Dataset records:
--
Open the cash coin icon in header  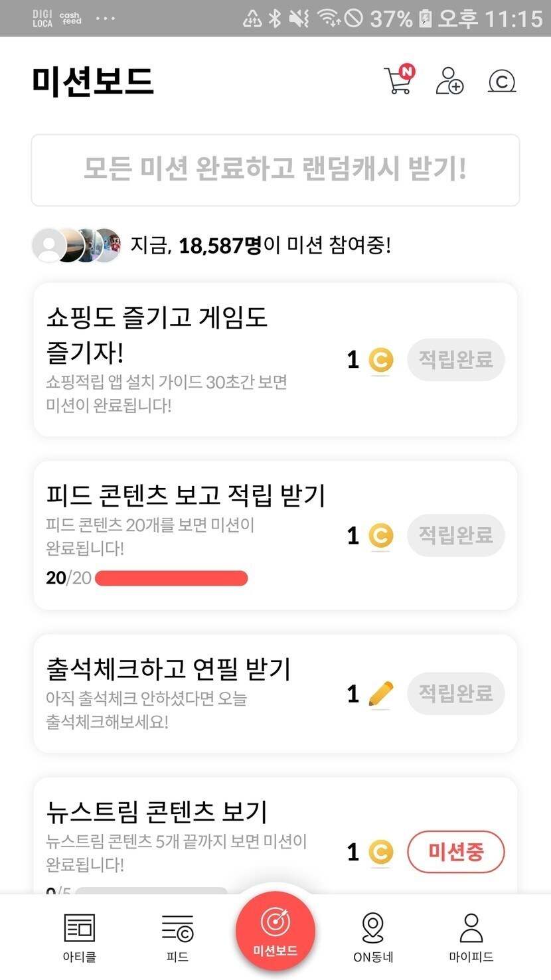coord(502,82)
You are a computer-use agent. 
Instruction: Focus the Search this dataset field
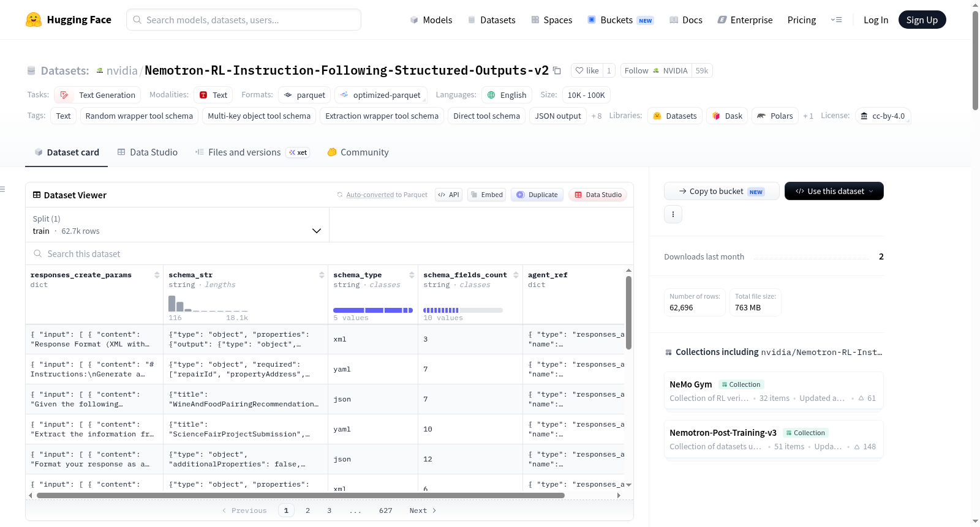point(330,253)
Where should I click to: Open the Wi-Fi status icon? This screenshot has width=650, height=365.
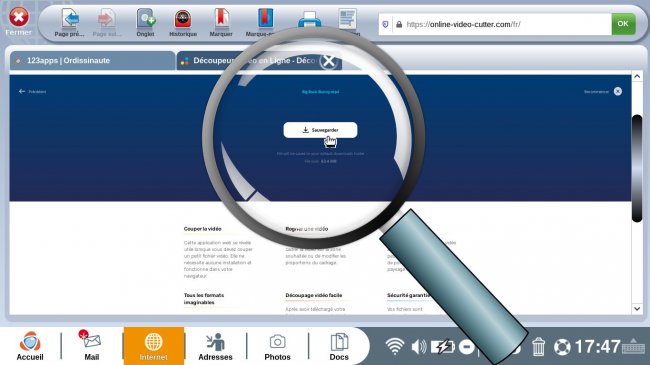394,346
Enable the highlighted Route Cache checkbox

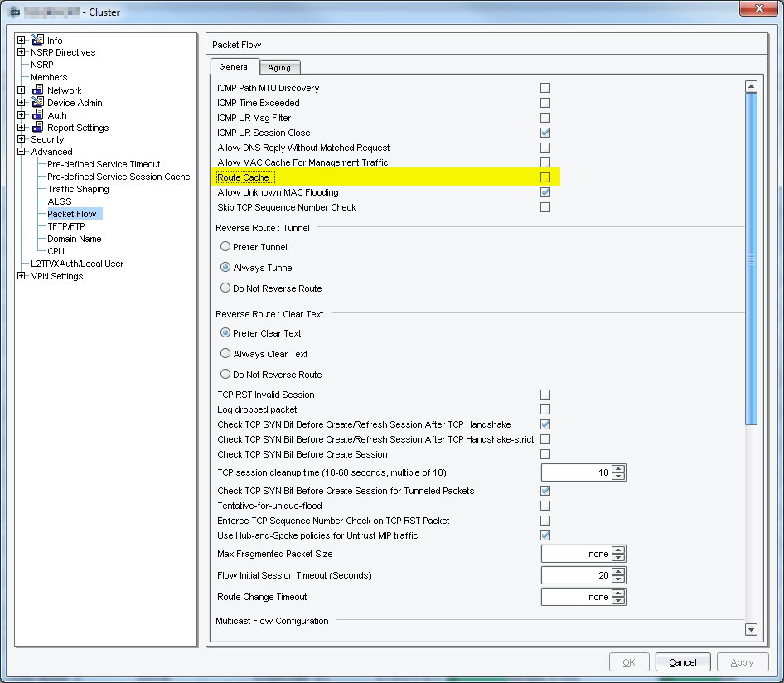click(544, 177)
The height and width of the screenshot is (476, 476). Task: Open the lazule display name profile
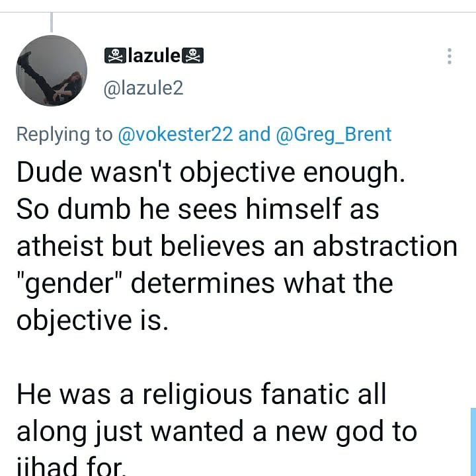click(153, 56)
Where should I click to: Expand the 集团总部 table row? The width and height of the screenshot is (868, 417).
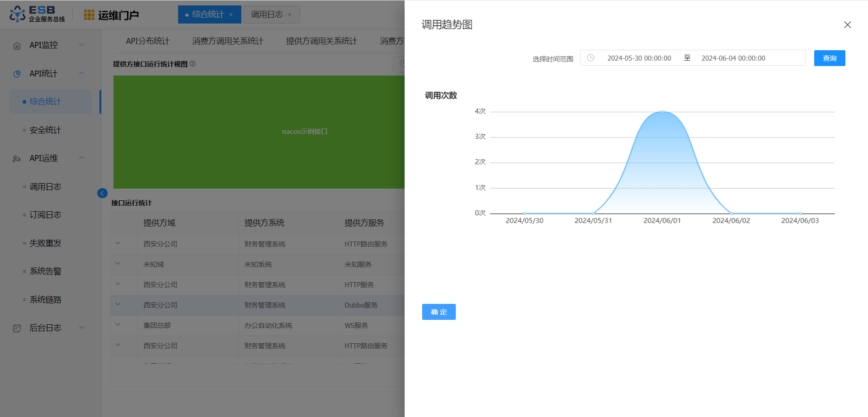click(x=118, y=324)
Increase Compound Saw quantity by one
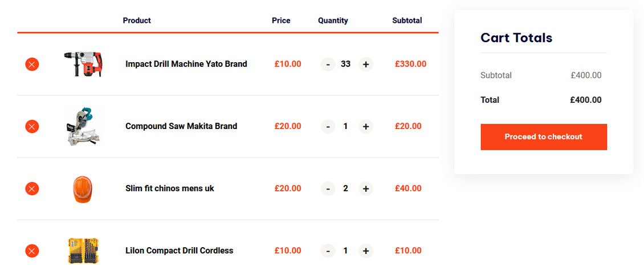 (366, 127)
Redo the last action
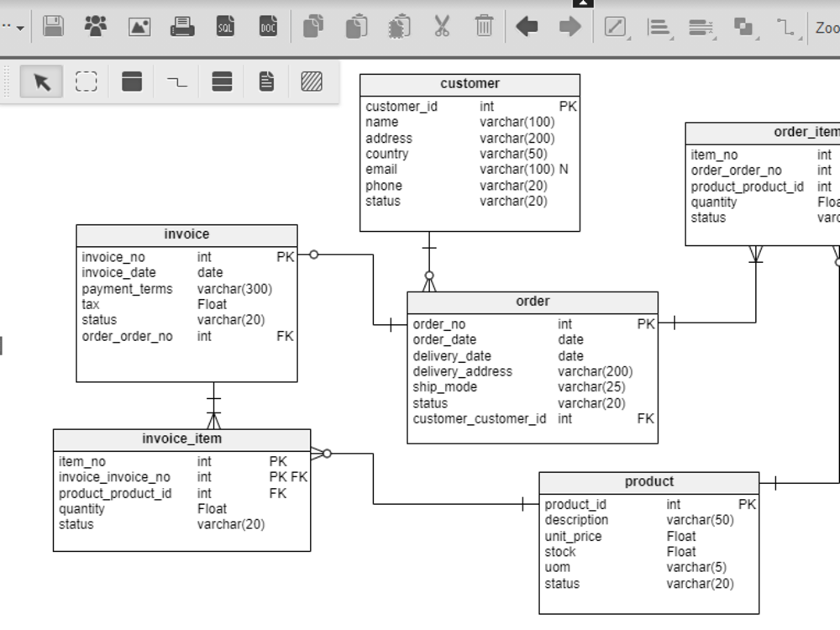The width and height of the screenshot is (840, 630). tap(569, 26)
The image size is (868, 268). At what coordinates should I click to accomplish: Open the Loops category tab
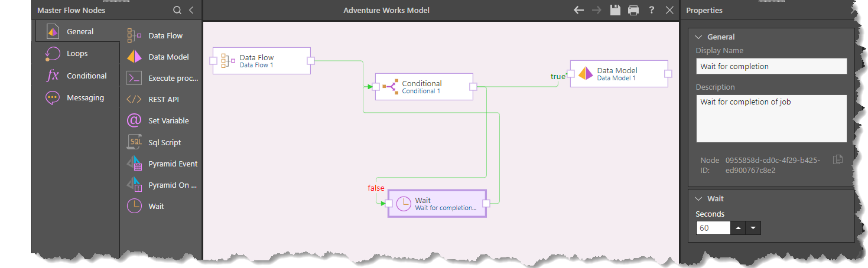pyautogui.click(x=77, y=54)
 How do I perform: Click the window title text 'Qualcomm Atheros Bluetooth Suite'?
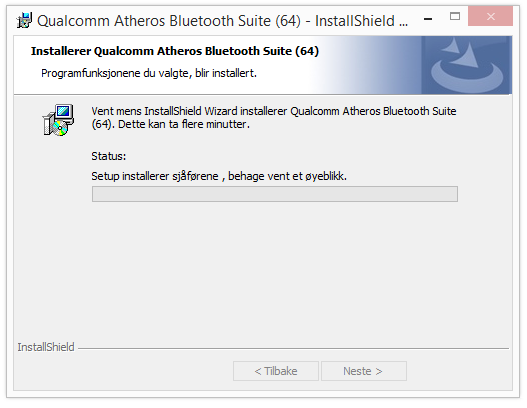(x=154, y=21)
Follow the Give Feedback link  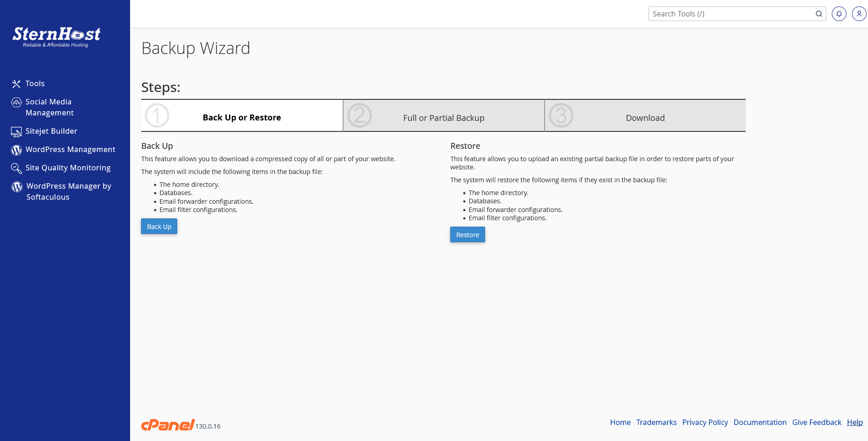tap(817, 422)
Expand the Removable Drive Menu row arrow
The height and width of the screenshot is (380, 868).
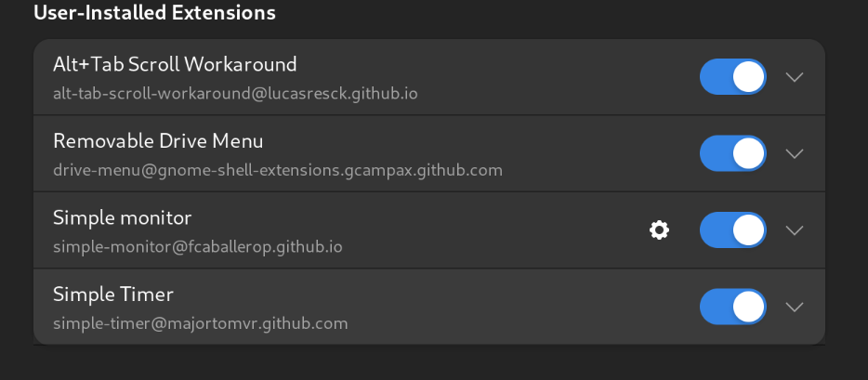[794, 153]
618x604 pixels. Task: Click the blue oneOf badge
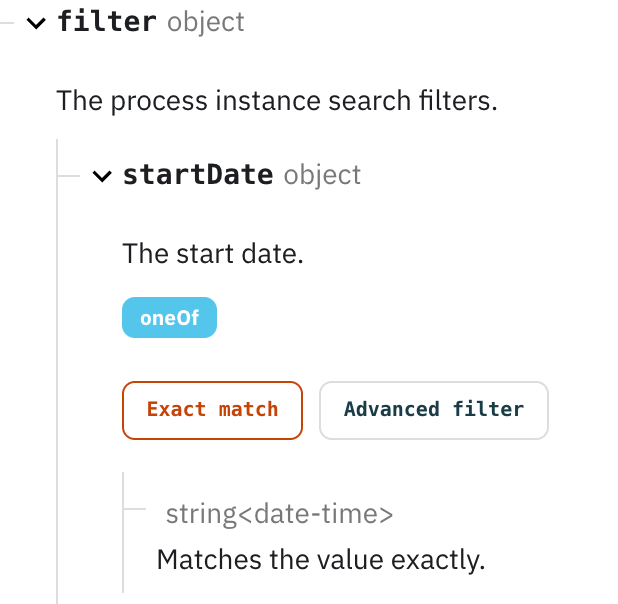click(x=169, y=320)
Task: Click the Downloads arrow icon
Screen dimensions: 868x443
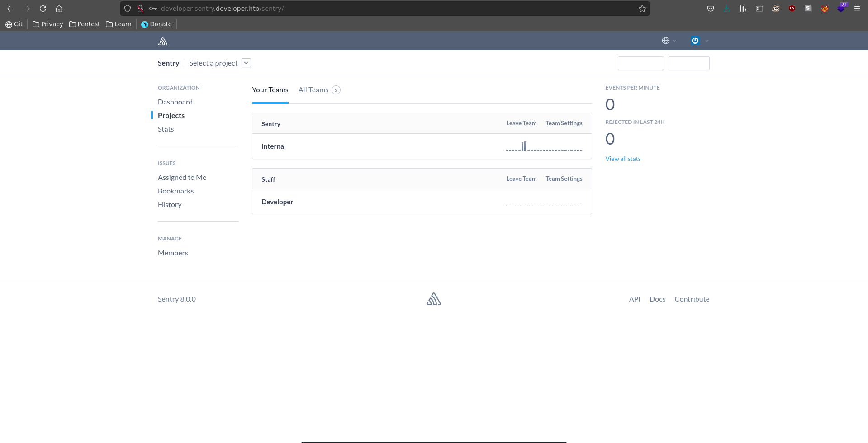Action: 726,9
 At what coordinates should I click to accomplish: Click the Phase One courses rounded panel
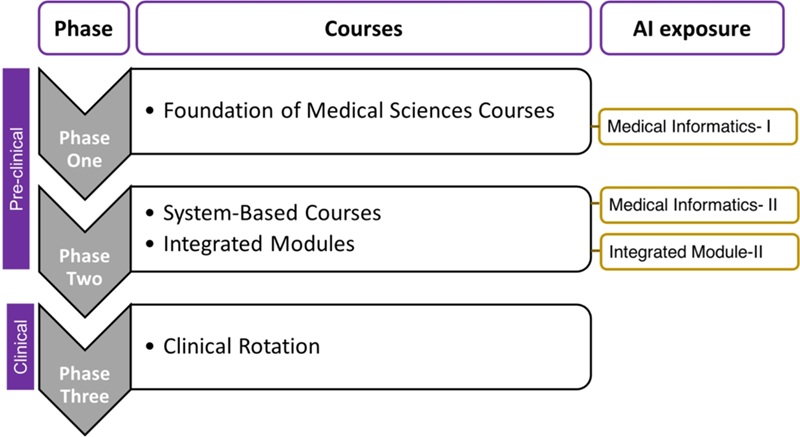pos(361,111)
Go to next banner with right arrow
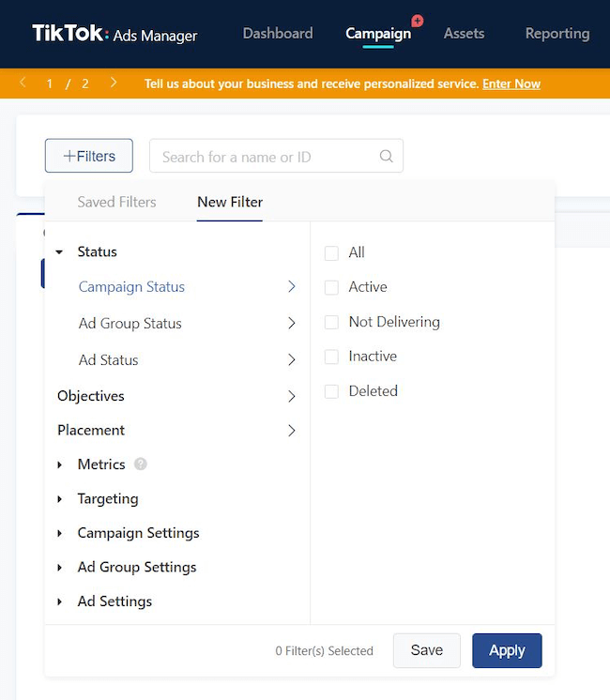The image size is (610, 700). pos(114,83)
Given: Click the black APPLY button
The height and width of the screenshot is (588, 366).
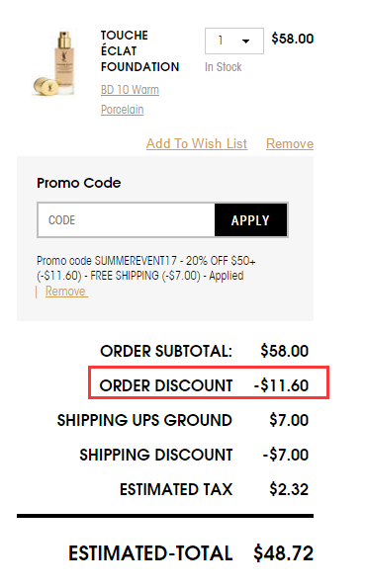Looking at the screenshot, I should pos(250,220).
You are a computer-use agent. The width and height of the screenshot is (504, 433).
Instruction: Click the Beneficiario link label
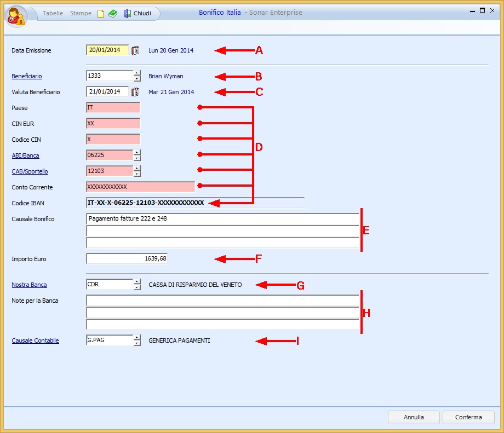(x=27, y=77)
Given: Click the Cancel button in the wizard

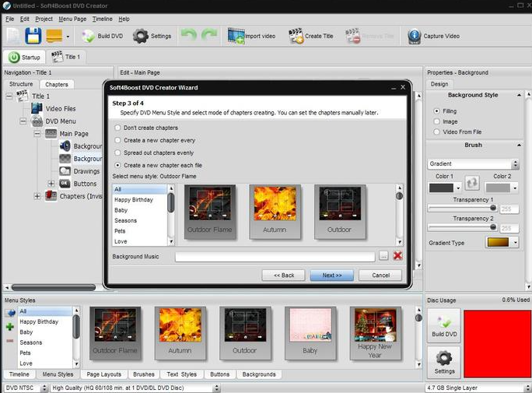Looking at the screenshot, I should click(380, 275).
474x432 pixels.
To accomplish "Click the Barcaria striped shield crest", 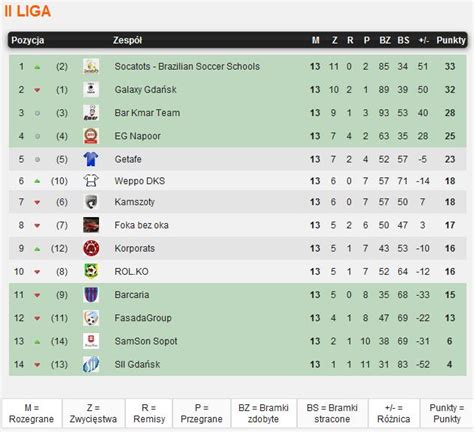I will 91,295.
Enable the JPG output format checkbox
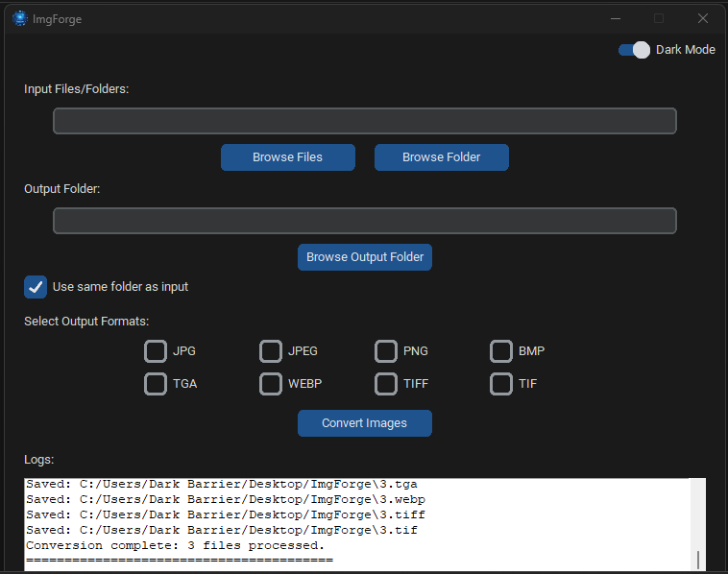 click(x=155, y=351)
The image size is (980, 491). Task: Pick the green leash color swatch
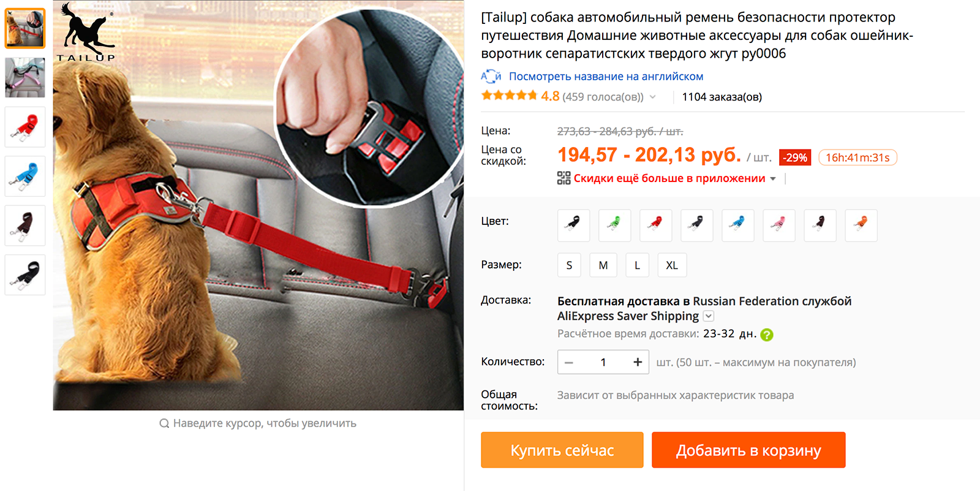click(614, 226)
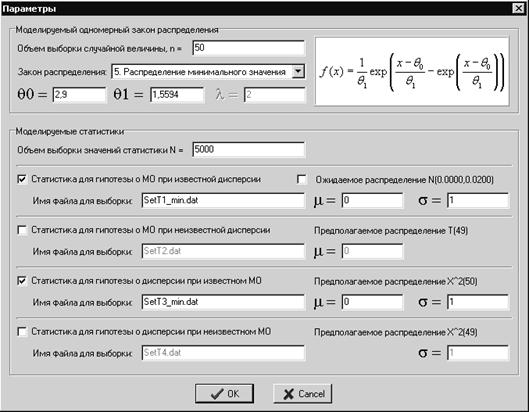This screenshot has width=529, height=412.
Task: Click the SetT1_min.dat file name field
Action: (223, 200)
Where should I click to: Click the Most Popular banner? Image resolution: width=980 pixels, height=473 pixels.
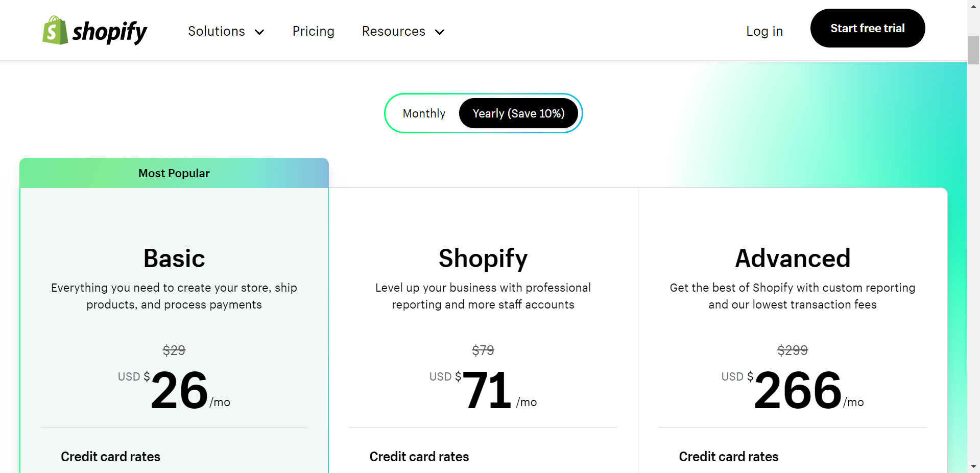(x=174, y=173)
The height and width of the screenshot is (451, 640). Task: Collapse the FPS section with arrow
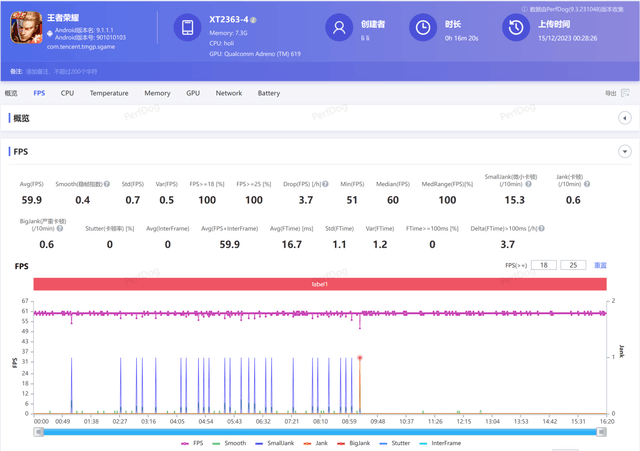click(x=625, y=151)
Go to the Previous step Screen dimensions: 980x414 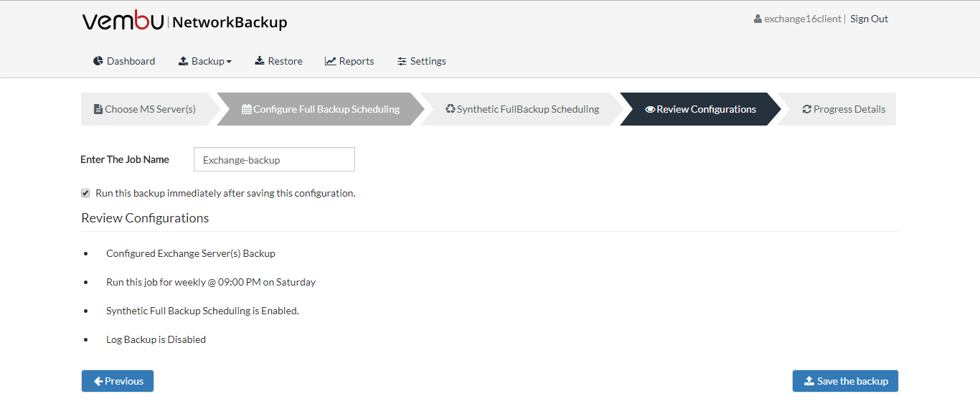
--
Exercise
Copy every line from the entries that contains the word "computer".

Answer for the task
You are a computer-use agent. 
You are a computer-use agent. The width and height of the screenshot is (504, 433).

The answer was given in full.